The Meson de la Flota is not strictly speaking a hotel but a bar with a few rooms above it which are more than occasionally used, one suspects, by clients of the hostelry who find the prospect of walking a straight line to their more distant accommodation a little too challenging to contemplate.
The establishment is designed around a maritime theme in celebration of Havana’s salty, swashbuckling history and is liberally decorated with signal flags, model ships, barrels, ships’ wheels, lanterns and other seagoing paraphernalia.
There’s a good selection of wines and some excellent tapas at the bar, along with exuberant performances of Cubano-Flamenco music every day.
Reception staff speak Spanish, English, French, German, Italian
Safety - uniformed security personnel 24hrs
Shops max 2min walk
Telephone - national & international calls
TV room/bar (international channels & videos)
Details of Standard Room
There are only 5 rooms at the Meson de la Flota, and if you don’t secure one of the three grand ones just behind the building’s façade it probably isn’t worth braving the incessant racket of round-the-clock flamenco rising from the bar. If you love the music, though, you’ll love the Meson, and even if all that stamping, clapping, strumming, yelping and howling is anathema to you, you might consider the judicious use of earplugs in order to enjoy the high ceilings, comfortable beds with bedspreads charmingly decorated with schooners and seahorses, elegant French doors onto balconies overlooking Calle Mercaderes and shiny white bathrooms where the staff fold the towels into ship-shapes. All of the rooms are twin bedded.
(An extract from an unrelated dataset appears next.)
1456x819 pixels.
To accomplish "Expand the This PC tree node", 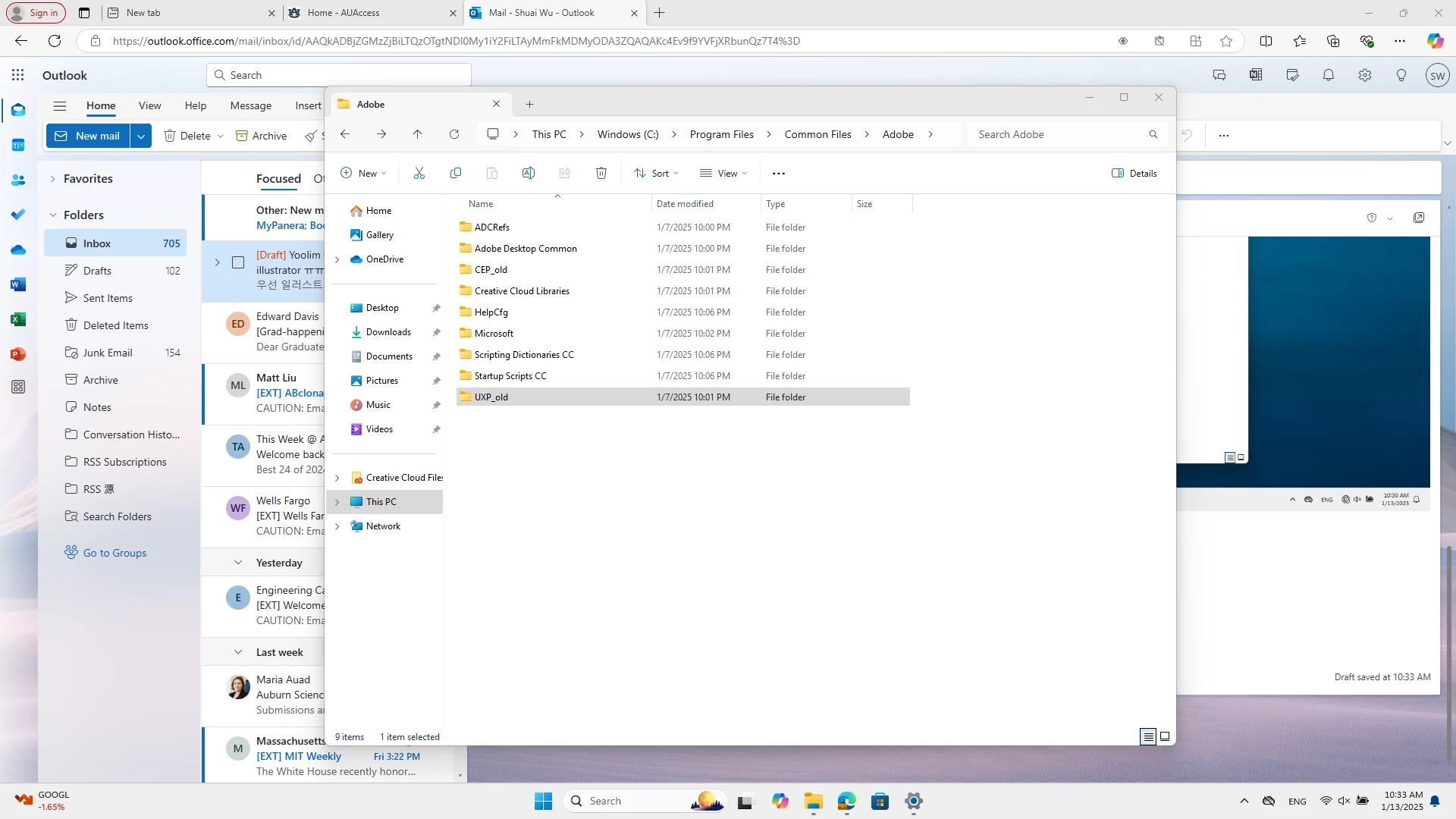I will [337, 502].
The heart and soul of Havana is the old town Habana Vieja, declared a Heritage of Mankind Site in 1982 by UNESCO. It was keen to preserve the beauty of its architecture and promote the historical importance of its role within the region.
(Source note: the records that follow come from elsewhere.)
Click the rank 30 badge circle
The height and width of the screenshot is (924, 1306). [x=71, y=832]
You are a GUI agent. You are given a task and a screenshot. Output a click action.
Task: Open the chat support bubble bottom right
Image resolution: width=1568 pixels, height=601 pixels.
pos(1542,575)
The following are just some of the interesting places to visit: Plaza de Armas, centred around a statue of the patriot Cespedes and emcompassed by shaded marble benches and second-hand booksellers, is the first public square built in the city. Plaza de la Catedral is perhaps the most beautiful square in the Caribbean which is surrounded by examples of the finest baroque architecture in the country. El Templete, small neoclassical temple which marks the spot where the first Mass was said in 1519. Castillo de la Real Fuerza is one of the oldest forts in the Americas, it holds modern art exhibitions downstairs and the battlements afford good views over the harbour. Palacio de los Capitanes Generales, the seat of government and governor's residence was transferred from the fort to the built. The presidential palace and then the municipal palace until Castro seized power it is now Museo de la Ciudad de la Habana. Museo de Arte Colonial, fine palace constructed in 1720, its yellow courtyard and little-altered architectural features are complemented by a large collection of 17th- and 18th-century furniture. Calle Obispo is Old Havana's most important and smartest thoroughfare, pedestrianized with missile heads as bollards.